Are You Ready to Grow Your Business? – Five Tips to Help You Prepare for Growth

Where is your company heading? Do you have a plan to get there? Are all your available resources and assets aligned in the same direction as your growth plans? Growth isn’t easy, and it doesn’t happen overnight. Whether you feel your business is ready to diversify its service offerings, enter new markets, or branch into new territory, a strategic and operational plan for growth is a must.

1. Knowing When It’s Time to Grow Your Business

    Whether you started your business with early dreams of growth, or if the potential for greater profitability through growth has just crept into your peripheral vision, you can only grow when business indicators show that you are ready for growth.

     

    As Wilson observes: “The indicators are different for different industries. If a retailer or restaurant is finding great acceptance of their product or service offering, that owner may say I’m successful here. Let me find another market with the same demographics, I’ve got the financial stability to grow this business.”

     

    Other industries, of course, would look at different indicators to mandate growth and re-capitalization, such as product development success, approval from a government regulator, or landing a government contract.

     

    As Wilson continues, planning for growth involves “…a constant reassessment of all operational aspects of the business,” from day-to-day operations, to marketing, hiring, market penetration and of the staff needed to grow the business.

     

    2. Use and Adjust Your Business Plan to Guide Your Growth

      A business plan is an essential aspect to both starting and growing a business.

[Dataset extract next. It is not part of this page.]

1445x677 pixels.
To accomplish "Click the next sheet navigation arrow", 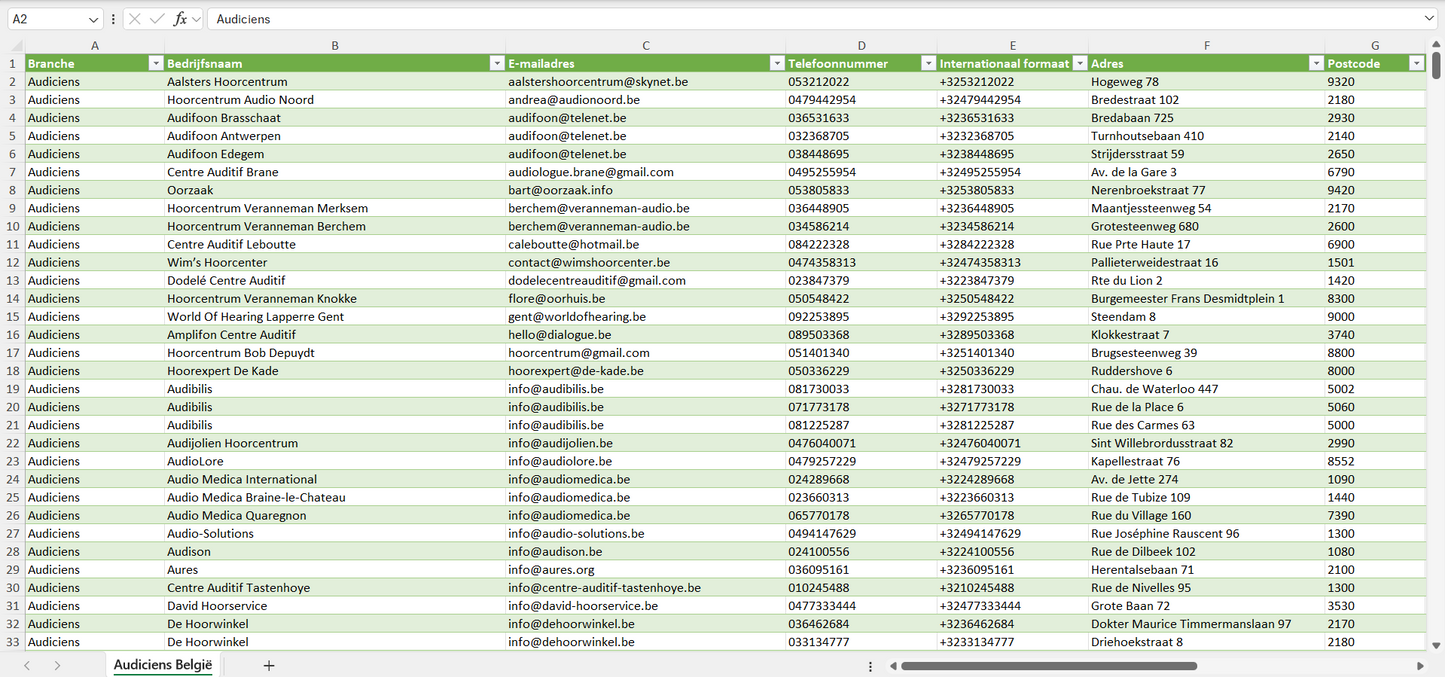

As Wilson explains: “It starts with a foundational business plan that the entrepreneur used to get the business off the ground…and once you have been in operations for a period of time, youreassess that business plan with an eye to growing capitalization, staff, and market size.”  And Wilson suggests that any reassessment starts by asking five questions about your capital assets: 


      • How is the capitalization working?
      • Where did the initial capital come from?
      • What did it cost?
      • How current are you in paying it back?
      • Do you have the capacity to take on more capital?

      You’ll also want to assess the skill sets that you might lack in terms of running a larger organization.

       

      As you fine-tune your business plan, you should also consider the audience for the plan. Any business plan needs to be geared to all the stakeholders in a business – from those who are providing the capital to outsourced agencies, as well as your management team. As Wilson explains: “Any entity or person that has a stake in that business is an audience for the business plan.” So your plan needs to be broad ranging, complete with every single aspect of the operation “fully documented and strategized”.


      Last but not least, re-visit your plan (where you are versus where you want to be) on a quarterly basis. 

       

      3. Use Available Counseling Resources

        As Wilson points out in the video, there are many online and in-person resources available to business owners to help them keep tabs on their business plan or to update it. For example, Business.gov’s Small Business Planning Guide  provides access to over 90 business plans, podcasts, videos and other business plan development tools.

         

        In addition, nationwide chapters of the Small Business Development Center and SCORE provide experienced entrepreneur counseling to help them stay abreast of market changes and keep their business plan current. (Find your local chapter).

         

        4. Get Help Financing Your Business Expansion

          This topic is something we write about frequently at Business.gov and there are many options to help small business owners fund growth – from commercial bank loans to SBA-guaranteed loan programs.

           

          Another increasingly popular option are private sources of capital, typically from outside investors looking for a private placement offering in their community or venture capitalists. This guide to Seed and Venture Capital Financing from Business.gov explains the process of sourcing private funding.

           

          Don’t forget, your local small business counseling resources can often help provide advice on which option is right for your business.

           

          5. Understand the Difference Between and Ops Plan and a Strategic Business Plan

            Strategic planning is essential to business growth. But what’s the difference between a strategic business plan and an operational plan?

             

            As Wilson explains: “Strategy is really about answering the fundamental questions of why you’re in business: What’s our business? Who’s our customer? Why are we special? Why are we better than our competition” And continues:  “A strategic plan really places you in the marketplace.”Whereas a day-today operational plan is all about laying the tactical foundation for how you are going to use your business resources to accomplish your strategy.